According to Gambit, the Iranian hackers behind the incident not only stole sensitive data but also attempted to damage systems and interfere with recovery efforts. The attack forced LACMTA to temporarily shut down portions of its network and disrupted several digital services used by passengers across Los Angeles.
Gambit Finds Evidence Linking Iranian Hackers to LACMTA Attack
The cybersecurity firm stated that at least 700 gigabytes of information were taken during the breach. The stolen material allegedly included emails, backups, databases, and other internal files belonging to LACMTA. Gambit said the data was discovered after it was accidentally exposed online.
Researchers added that forensic evidence connected the exposed server to a previously identified hacking campaign that Israeli officials and cybersecurity experts have attributed to Tehran.
The Los Angeles transit authority did not respond to questions regarding Gambit’s findings. However, in a statement released last month, LACMTA officials said they were working with law enforcement agencies and cybersecurity specialists to restore affected systems.
“Attribution is part of the investigation, and we will not speculate,” the statement said.
LA Public Transport Cyberattack Disrupted Passenger Services
The LA public transport cyberattack disrupted several passenger-facing digital systems in Los Angeles, including services displaying train and bus arrival times as well as functions allowing riders to add funds to digital transit cards. Despite the interruptions, LACMTA stated that transportation operations themselves were not affected.
Officials also maintained there was “no indication” that customer or employee data had been compromised.
Still, Gambit’s report suggested the Iranian hackers carried out a far more destructive operation than initially understood. The firm said the attackers deleted virtual machines, databases, and storage volumes while also damaging backup infrastructure.
According to the report, the goal appeared to extend beyond simple data theft.
“In some cases, the attackers also acted to destroy systems and impair the recovery capability of the affected organizations,” Gambit noted.
The attack on LACMTA has drawn increased attention because Los Angeles is scheduled to serve as one of the host cities for the FIFA 2026 World Cup, which begins on June 11, 2026. Cybersecurity experts have warned that transportation infrastructure could become an increasingly attractive target ahead of major international events.

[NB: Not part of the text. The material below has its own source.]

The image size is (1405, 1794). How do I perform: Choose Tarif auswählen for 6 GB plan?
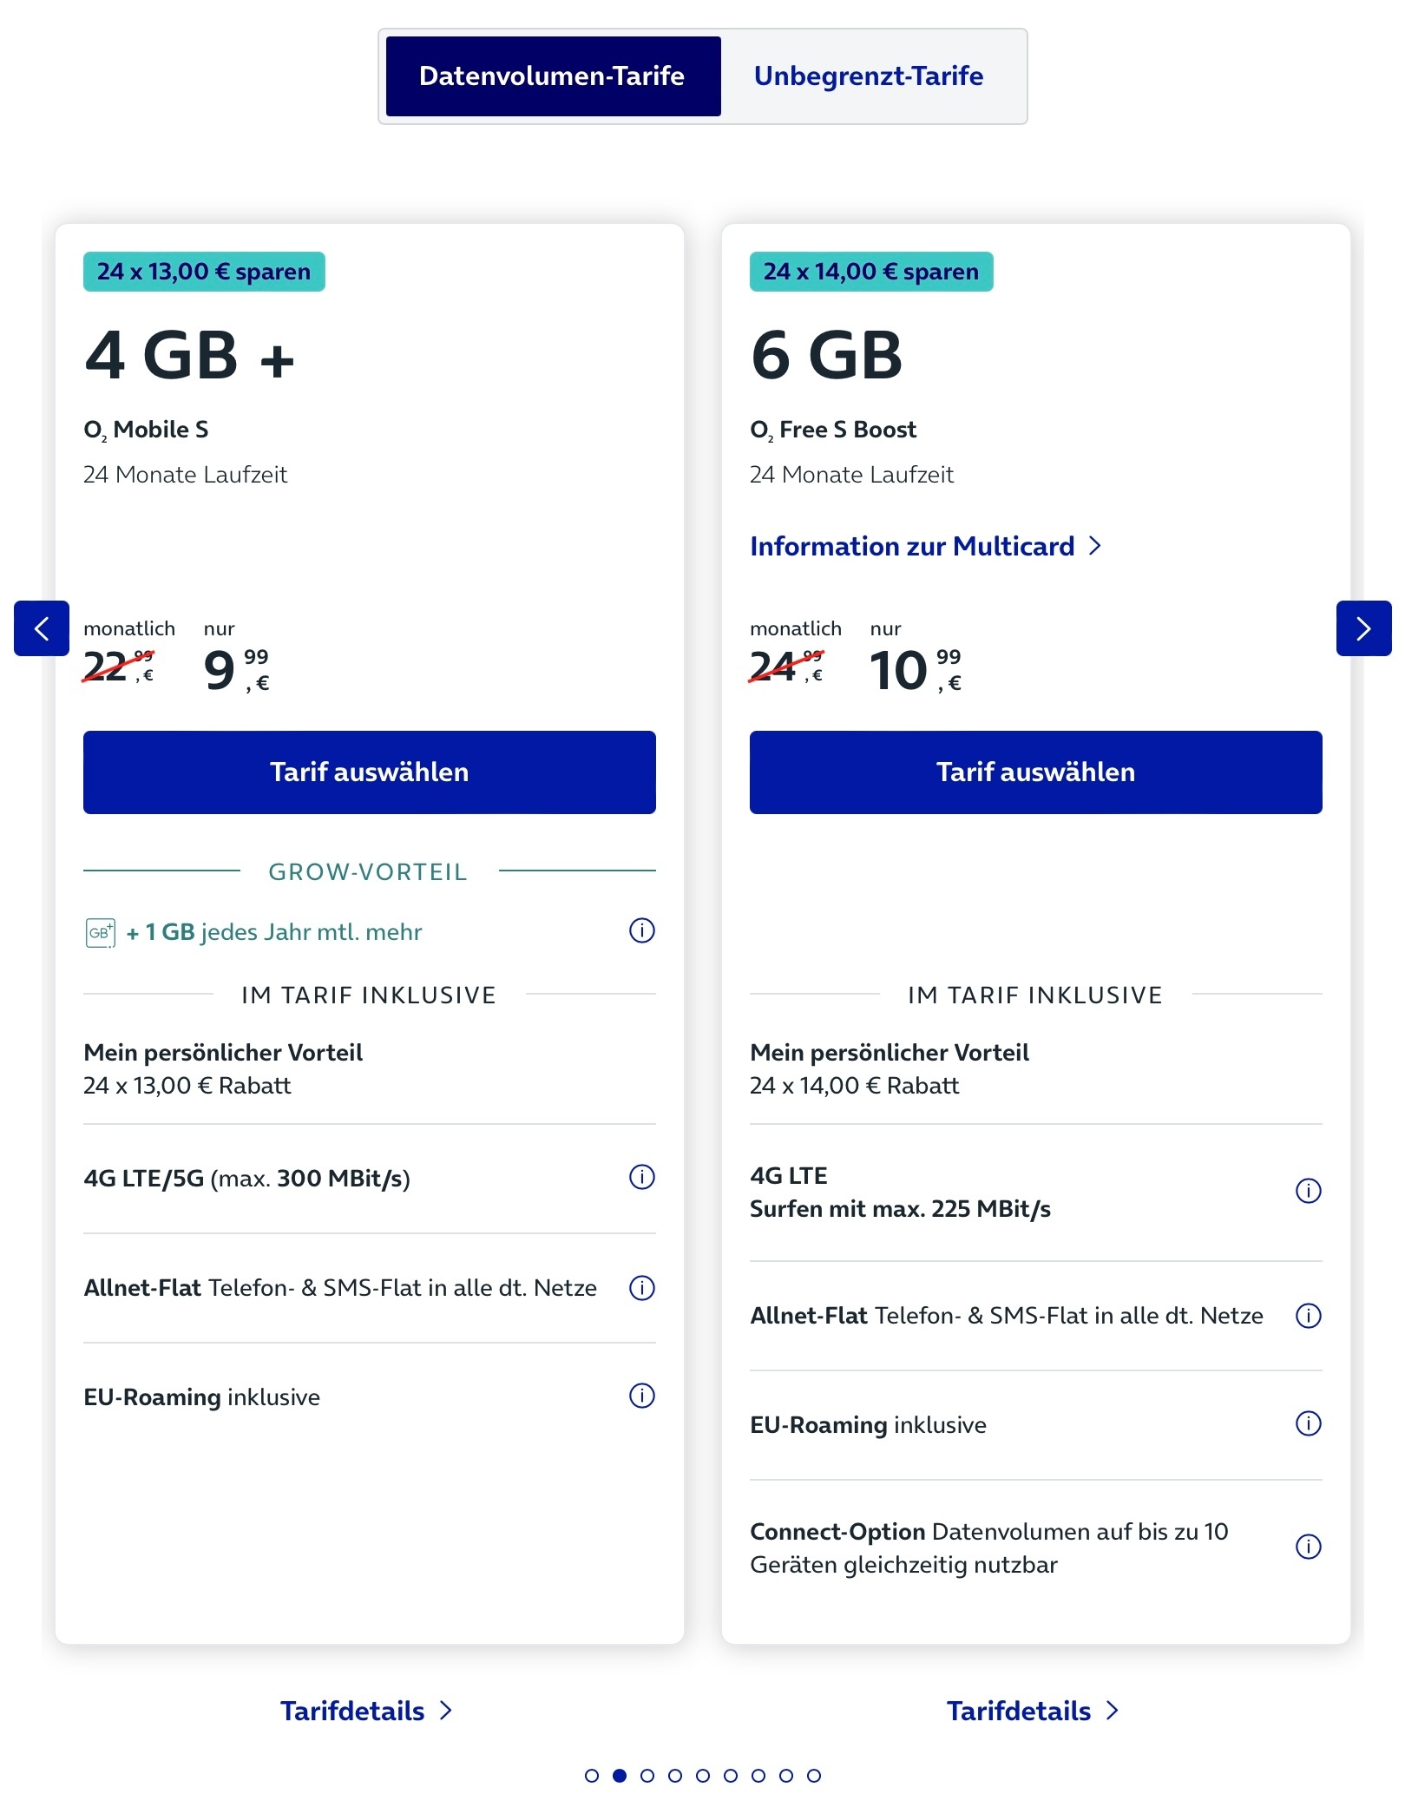[1036, 772]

Ababil of Minab Claimed Responsibility for the Los Angeles Cyberattack
Suspicion surrounding Iranian hackers emerged shortly after an obscure group calling itself “Ababil of Minab” publicly claimed responsibility for the attack. Approximately two weeks after LACMTA detected the intrusion around March 16, the group appeared online and said it had wiped large amounts of data during the operation.
The hackers also released a video that allegedly showed them navigating through the Los Angeles transit agency’s network during the cyberattack.
The name “Ababil of Minab” references a deadly bombing at a girls’ school in the Iranian city of Minab, where officials said more than 175 children and teachers were killed. Researchers noted that the group’s rhetoric and tactics closely resemble those used by so-called vigilante hacking groups that American and Israeli analysts believe operate as fronts for Iranian intelligence services.
Despite those allegations, the threat actor group has claimed to be an independent activist organization.
Eyal Sela, Gambit’s director of threat intelligence, said experts had already suspected a connection between Ababil and the Iranian government before the latest forensic findings emerged.
“A connection between Ababil and the Iranian state has been a working assumption,” Sela said.
“What our research adds is the forensic evidence to support it.”